SHORT PROBLEM 1: Count the lines in the records that contain the word "Expand", treating uppercase and lowercase as different, and reply with the number alone.

EXCERPT:
════════════════════

Thursday, July 20, 2006

On having your priorities straight like the Amish
Radoje Spasojevic, who is Eastern Orthodox, writes:
The essential problem is that we have not made Orthodoxy the foundation, adapting it to our modern lives and not the other way around.

This is where the Amish provide a powerful example. Despite the criticism by those who at heart are probably profoundly uncomfortable with what the Amish stand for, the Amish are not “stuck in the past”. While it is most visible in the realm of technology, the Amish are engaged with the modern world, but the critical difference between them and us is that they meet the modern world on
their terms. Anything that enters their society is prayerfully evaluated on whether or not it is compatible with their beliefs, and what the possible effects will be on their families and society. Replacing our modern life with the Orthodoxy “add-on”, with a way of living that was Orthodox first, with modern life intruding, if it all, only when and where it is found compatible with the Orthodox faith. If this means starting from scratch in an agrarian fashion, so be it. But even without a “back to the land” ethic, would mean a more organic sense of community. It would mean Orthodox faithful living with a close distance of the nearest Orthodox church, and thus each other.

If living in humility means watching a 20” TV... instead of a wide-screen plasma; or driving a ten-year old Subaru station wagon instead of a new Hummer H2 then what is stopping us?

════════════════════

DATA SUPPLIED:
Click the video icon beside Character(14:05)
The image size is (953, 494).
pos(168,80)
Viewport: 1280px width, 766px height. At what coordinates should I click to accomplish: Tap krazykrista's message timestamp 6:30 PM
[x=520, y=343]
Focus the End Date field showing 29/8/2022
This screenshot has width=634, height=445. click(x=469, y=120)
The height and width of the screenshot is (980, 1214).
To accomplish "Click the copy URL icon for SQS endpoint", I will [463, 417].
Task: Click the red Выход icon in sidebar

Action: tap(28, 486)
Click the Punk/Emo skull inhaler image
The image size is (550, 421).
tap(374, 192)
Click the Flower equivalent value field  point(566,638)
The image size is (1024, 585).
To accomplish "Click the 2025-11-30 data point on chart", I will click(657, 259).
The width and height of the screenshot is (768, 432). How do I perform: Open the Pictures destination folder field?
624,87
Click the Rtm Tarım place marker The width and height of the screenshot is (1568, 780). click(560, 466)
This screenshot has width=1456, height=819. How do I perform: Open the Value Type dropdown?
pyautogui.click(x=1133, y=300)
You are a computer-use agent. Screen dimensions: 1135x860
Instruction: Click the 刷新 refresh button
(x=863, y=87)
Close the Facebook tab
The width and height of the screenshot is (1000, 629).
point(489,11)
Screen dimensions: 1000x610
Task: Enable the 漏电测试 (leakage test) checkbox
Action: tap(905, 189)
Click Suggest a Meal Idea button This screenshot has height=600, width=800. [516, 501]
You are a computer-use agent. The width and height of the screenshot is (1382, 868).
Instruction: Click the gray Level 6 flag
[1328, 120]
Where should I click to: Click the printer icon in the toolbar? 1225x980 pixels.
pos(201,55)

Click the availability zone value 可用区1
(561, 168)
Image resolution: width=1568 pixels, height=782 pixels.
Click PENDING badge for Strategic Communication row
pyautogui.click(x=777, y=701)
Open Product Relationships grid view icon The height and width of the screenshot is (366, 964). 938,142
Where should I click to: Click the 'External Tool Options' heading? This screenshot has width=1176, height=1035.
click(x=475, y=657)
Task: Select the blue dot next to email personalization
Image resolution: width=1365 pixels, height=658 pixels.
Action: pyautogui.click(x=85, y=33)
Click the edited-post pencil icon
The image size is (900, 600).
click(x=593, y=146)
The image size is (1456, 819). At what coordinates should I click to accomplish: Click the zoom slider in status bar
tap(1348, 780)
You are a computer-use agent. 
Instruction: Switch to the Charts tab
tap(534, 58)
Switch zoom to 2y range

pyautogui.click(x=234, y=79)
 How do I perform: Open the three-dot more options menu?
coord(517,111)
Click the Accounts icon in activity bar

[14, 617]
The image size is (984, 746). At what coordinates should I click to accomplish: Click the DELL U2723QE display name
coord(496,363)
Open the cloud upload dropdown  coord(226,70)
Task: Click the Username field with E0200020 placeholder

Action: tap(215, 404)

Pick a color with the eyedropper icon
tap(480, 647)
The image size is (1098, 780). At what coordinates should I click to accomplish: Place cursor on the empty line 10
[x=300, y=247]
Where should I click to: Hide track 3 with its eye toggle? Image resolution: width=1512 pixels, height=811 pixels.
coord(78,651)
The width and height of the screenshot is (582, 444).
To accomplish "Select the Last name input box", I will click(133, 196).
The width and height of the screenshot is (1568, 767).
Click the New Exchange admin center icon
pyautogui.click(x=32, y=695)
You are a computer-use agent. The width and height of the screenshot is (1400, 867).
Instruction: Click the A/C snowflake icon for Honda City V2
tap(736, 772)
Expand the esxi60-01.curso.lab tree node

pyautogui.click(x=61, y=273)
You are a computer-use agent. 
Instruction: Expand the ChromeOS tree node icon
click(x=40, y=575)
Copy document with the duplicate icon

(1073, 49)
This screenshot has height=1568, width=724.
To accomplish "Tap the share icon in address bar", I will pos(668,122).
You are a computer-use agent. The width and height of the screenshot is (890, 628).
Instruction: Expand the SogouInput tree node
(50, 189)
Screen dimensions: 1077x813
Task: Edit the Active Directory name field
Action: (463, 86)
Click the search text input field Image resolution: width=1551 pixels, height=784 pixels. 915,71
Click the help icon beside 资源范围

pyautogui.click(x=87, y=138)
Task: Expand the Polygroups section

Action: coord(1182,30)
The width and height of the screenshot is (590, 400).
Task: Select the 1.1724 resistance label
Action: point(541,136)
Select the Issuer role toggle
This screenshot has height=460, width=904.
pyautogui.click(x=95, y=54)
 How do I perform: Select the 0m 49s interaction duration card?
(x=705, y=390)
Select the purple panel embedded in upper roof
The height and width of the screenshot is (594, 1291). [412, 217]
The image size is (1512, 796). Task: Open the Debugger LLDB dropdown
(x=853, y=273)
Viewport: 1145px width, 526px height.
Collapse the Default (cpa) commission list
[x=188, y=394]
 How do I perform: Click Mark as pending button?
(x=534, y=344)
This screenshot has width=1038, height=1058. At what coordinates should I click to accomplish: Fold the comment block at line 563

════════════════════

SHORT PROBLEM 2: Reproduce the stretch of the post about the Amish from "Thursday, July 20, 2006" through "other way around.", word for word.

WRITTEN ANSWER 1: 4

WRITTEN ANSWER 2:
Thursday, July 20, 2006

On having your priorities straight like the Amish
Radoje Spasojevic, who is Eastern Orthodox, writes:
The essential problem is that we have not made Orthodoxy the foundation, adapting it to our modern lives and not the other way around.